# Electric Motors :: Not For Air Compressor Use



## abrace (Dec 24, 2016)

All,

            I was looking th the Grizzly catalog today and their electric motors. They all have a disclaimer in the description that says 'Not for Air Compressor Use'. I know a compressor puts some unique strains on a motor, especially when the tank is partially full and the motor fires on and the compressor doesn't have an unloader valve, or it is stuck. That said, I am no motor expert and am curious. What is it about air compressor use that makes these Grizzly motors unsuitable? As long as you pick a motor with the right horsepower, why wouldn't it work?


----------



## markba633csi (Dec 24, 2016)

Good question and I believe it has to do with starting torque, especially when the pressurestat is set to restart with only a slight drop in tank pressure.
Mark S.


----------



## Ulma Doctor (Dec 24, 2016)

another consideration is operation temperature.
air compressor motors are usually rated for continuous use


----------



## Keith Foor (Dec 25, 2016)

Two biggest issues with a compressor are high starting load and run time.  
For the average Joe and his garage compressor.  He airs up bike tires for his kids.  Occasionally will add air to a car tire and once in a while he will use his handy blow gun things as he refers to it to dust off his garage floor when his buddies are coming over to drink beer.

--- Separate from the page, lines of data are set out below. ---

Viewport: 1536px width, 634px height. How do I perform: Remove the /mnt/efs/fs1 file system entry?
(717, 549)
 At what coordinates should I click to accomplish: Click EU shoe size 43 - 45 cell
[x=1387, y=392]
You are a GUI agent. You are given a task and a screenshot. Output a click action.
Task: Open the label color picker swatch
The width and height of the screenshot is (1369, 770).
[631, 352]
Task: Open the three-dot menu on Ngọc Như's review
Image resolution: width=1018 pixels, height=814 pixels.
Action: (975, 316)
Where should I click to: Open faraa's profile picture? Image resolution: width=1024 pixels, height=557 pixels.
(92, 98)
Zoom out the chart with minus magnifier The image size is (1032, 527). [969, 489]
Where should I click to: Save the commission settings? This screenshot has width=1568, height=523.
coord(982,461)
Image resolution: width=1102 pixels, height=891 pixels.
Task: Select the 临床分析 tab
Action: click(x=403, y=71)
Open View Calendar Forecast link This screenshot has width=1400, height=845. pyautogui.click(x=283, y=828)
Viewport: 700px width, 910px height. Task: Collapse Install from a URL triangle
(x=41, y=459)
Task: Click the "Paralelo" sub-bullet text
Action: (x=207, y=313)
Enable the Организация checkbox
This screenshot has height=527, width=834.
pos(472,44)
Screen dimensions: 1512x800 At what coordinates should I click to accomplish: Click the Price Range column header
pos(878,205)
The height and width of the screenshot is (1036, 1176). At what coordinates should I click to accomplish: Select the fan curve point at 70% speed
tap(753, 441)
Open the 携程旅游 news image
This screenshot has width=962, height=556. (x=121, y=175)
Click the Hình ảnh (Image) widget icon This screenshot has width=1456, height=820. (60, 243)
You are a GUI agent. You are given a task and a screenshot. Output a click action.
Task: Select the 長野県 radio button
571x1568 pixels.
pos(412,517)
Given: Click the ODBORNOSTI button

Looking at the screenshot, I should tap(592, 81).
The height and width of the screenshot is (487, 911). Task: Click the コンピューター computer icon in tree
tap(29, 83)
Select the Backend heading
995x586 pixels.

then you have clowns like us.  
We fire up a compressor and will connect air die grinders to it and run it for hours as we knock off welds, polish and surface parts we have just machined.  Blow the swarf (bad idea) off our mill.  Connect it up to our plasma cutter and cut out parts. Then its back to the die grinder to clean up the edges.  And the hole time the compressor is pumping away.  If not continuously very close to it.  Machinists use a ton of air in the shop.  We really don't even think about it if we have a big enough compressor.  If we don't, then we notice as we are waiting on the compressor to recover enough to go back to work.  I burnt up a craftsman compressor twice (pump failure) porting and polishing a set of heads.  Mind you it was one of the oil-less designs but it still didn't live long running it that hard.  I still have it and still use it but I am mindful of how hard I run it and how long.  

So basically their motors are not rated for continuous duty.  Figure if you put that motor on ANY other piece of machinery, how long and often will it get run?  We fire up our lathes and mills and maybe run them for 5 or 10 minutes and then shut them off while we change tools, run in the house to grab something to drink.  Walk away to answer a phone.  Point is that no other machine in the shop save a fan for air circulation gets run as much as a compressor.  And those motors are not up to the task.  Buy a Dayton or a Baldor and be done with it.  Yes they are expensive, but sometimes you get what you pay for.


----------



## jim18655 (Dec 25, 2016)

I read through the listings for the Grizzly motors and couldn't find a reason. Continuous duty motors were and weren't listed for compressor, capacitor start and capacitor start/run-  same way and then reversible and non-reversible some were OK and some not OK. Go figure. Might have something to do with inflated HP ratings on some of them. Starting torque might also be a factor.


----------



## Keith Foor (Dec 25, 2016)

jim18655 said:


> Might have something to do with inflated HP ratings on some of them. Starting torque might also be a factor.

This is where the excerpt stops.